1. A Transmission Charged Particle Beam (TCPB) apparatus comprising:

A sample holder, for holding a sample;

A source for producing a beam of charged particles;

An illuminator for directing said beam so as to irradiate the sample;

An imaging system, for receiving a flux of charged particles transmitted through the sample and directing it onto a sensing device; and

A controller arranged for receiving calibration data of said TCPB apparatus, and using said calibration data for optically aligning said TCPB apparatus.

2. TCPB apparatus according to claim 1, wherein said controller is arranged for optically aligning the TCPB apparatus in absence of a sample on the sample holder.

3. TCPB apparatus according to claim 1, wherein optically aligning said TCPB apparatus comprises controlling operational aspects of the illuminator.

4. TCPB apparatus according to claim 2, wherein said controller is arranged for optically aligning the TCPB apparatus in absence of the sample on the sample holder by controlling operational aspects of the illuminator only.

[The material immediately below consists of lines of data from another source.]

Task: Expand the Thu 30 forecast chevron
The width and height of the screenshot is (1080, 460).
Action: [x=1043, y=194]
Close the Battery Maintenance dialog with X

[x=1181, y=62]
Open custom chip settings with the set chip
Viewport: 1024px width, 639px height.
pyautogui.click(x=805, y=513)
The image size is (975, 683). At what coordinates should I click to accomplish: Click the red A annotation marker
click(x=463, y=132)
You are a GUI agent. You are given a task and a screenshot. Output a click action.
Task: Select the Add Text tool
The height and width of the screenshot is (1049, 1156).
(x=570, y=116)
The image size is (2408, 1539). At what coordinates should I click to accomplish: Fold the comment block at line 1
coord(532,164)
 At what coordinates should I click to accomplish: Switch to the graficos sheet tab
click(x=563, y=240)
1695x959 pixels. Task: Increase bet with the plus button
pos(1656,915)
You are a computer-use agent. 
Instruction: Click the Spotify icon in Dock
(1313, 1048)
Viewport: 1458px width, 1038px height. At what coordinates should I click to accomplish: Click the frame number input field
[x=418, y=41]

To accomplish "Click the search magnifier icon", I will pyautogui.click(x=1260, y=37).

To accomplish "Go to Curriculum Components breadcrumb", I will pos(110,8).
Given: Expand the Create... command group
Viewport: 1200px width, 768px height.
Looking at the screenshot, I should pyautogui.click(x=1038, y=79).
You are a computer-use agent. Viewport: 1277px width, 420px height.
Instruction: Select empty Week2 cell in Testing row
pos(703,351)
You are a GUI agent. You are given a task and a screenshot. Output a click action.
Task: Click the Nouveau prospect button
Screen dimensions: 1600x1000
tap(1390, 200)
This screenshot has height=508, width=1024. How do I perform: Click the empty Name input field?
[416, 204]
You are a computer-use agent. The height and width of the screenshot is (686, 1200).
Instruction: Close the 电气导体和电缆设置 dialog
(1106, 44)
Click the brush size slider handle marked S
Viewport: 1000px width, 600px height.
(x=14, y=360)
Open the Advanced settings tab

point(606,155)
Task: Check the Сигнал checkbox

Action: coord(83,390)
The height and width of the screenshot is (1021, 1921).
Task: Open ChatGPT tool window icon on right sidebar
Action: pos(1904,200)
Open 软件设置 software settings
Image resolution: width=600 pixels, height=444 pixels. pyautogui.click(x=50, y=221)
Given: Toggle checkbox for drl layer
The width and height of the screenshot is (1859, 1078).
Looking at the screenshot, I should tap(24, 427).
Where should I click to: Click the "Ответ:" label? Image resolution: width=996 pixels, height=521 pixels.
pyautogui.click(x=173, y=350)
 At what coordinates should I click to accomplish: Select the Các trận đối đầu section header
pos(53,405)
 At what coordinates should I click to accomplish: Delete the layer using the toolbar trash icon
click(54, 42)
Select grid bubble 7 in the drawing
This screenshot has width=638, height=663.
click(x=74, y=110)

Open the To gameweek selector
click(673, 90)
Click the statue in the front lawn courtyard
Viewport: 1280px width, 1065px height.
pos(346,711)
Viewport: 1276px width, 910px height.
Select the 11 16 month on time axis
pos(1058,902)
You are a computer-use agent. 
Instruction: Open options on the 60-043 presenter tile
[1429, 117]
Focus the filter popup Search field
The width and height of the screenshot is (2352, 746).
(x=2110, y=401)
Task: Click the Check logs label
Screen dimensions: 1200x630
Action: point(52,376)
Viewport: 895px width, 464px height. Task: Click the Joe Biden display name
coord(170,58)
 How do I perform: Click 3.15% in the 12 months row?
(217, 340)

5. TCPB apparatus according to claim 1, further comprising a calibration data storage unit and the controller is further arranged for storing the calibration data on the calibration data storage unit.

6. TCPB apparatus according to claim 1, wherein the calibration data is generated using a calibration sample.

7. TCPB apparatus according to claim 1, wherein a measure for eucentric height is used as an input parameter for receiving said calibration data.

8. TCPB apparatus according to claim 7, wherein said measure for eucentric height is defined by an eucentric focus.

9. TCPB apparatus according to claim 1, wherein said calibration data comprises one or more of the following: beam shift, beam tilt, source tilt, source shift, astigmatism, and beam rotation centre, image rotation centre, and/or combinations thereof.

10. TCPB Apparatus according to claim 8, wherein eucentric height is used as the input parameter for receiving at least one of corresponding beam shift, beam tilt, source tilt, source shift, and beam rotation centre as calibration data, and wherein using said calibration data for optically aligning said TCPB apparatus includes apply the at least one of corresponding beam shift, beam tilt, source tilt, source shift, and beam rotation centre to said TCPB apparatus.

11. A method of aligning a Transmission Charged Particle Beam (TCPB) apparatus, wherein said TCPB apparatus comprises:

A sample holder, for holding a sample;

A source for producing a beam of charged particles;

An illuminator for directing said beam so as to irradiate the sample; and

An imaging system, for receiving a flux of charged particles transmitted through the sample and directing it onto a sensing device;

Characterized by the steps of:

providing calibration data related to said TCPB apparatus; and

using said calibration data for optically aligning the TCPB apparatus.

12. Method according to claim 11, wherein using said calibration data for optically aligning the TCPB apparatus includes optically aligning TCPB apparatus in absence of a sample on the sample holder.

13. Method according to claim 11, comprising the step of optically aligning the TCPB apparatus by adjusting the illuminator.

14. Method according to claim 11, wherein said calibration data is generated using said TCPB apparatus using a calibration sample.

15. Method according to claim 11, comprising the step of using a measure of eucentric height as an input parameter for optically aligning said TCPB apparatus, in particular wherein eucentric focus is used as the input parameter.

16. Method according to claim 11, wherein optically aligning said TCPB apparatus comprises setting one or more parameters chosen from the group of: beam shift, beam tilt, source tilt, source shift, image rotation centre and beam rotation centre, and/or a combination thereof.

17. Method according to claim 11, wherein using said calibration data for optically aligning the TCPB apparatus includes receiving a measure of eucentric height, and adjusting said illuminator based on said calibration data.

18. Method according to claim 11, further comprises after optically aligning the TCPB apparatus, loading the sample into said TCPB apparatus and imaging or processing the sample with said TCPB apparatus.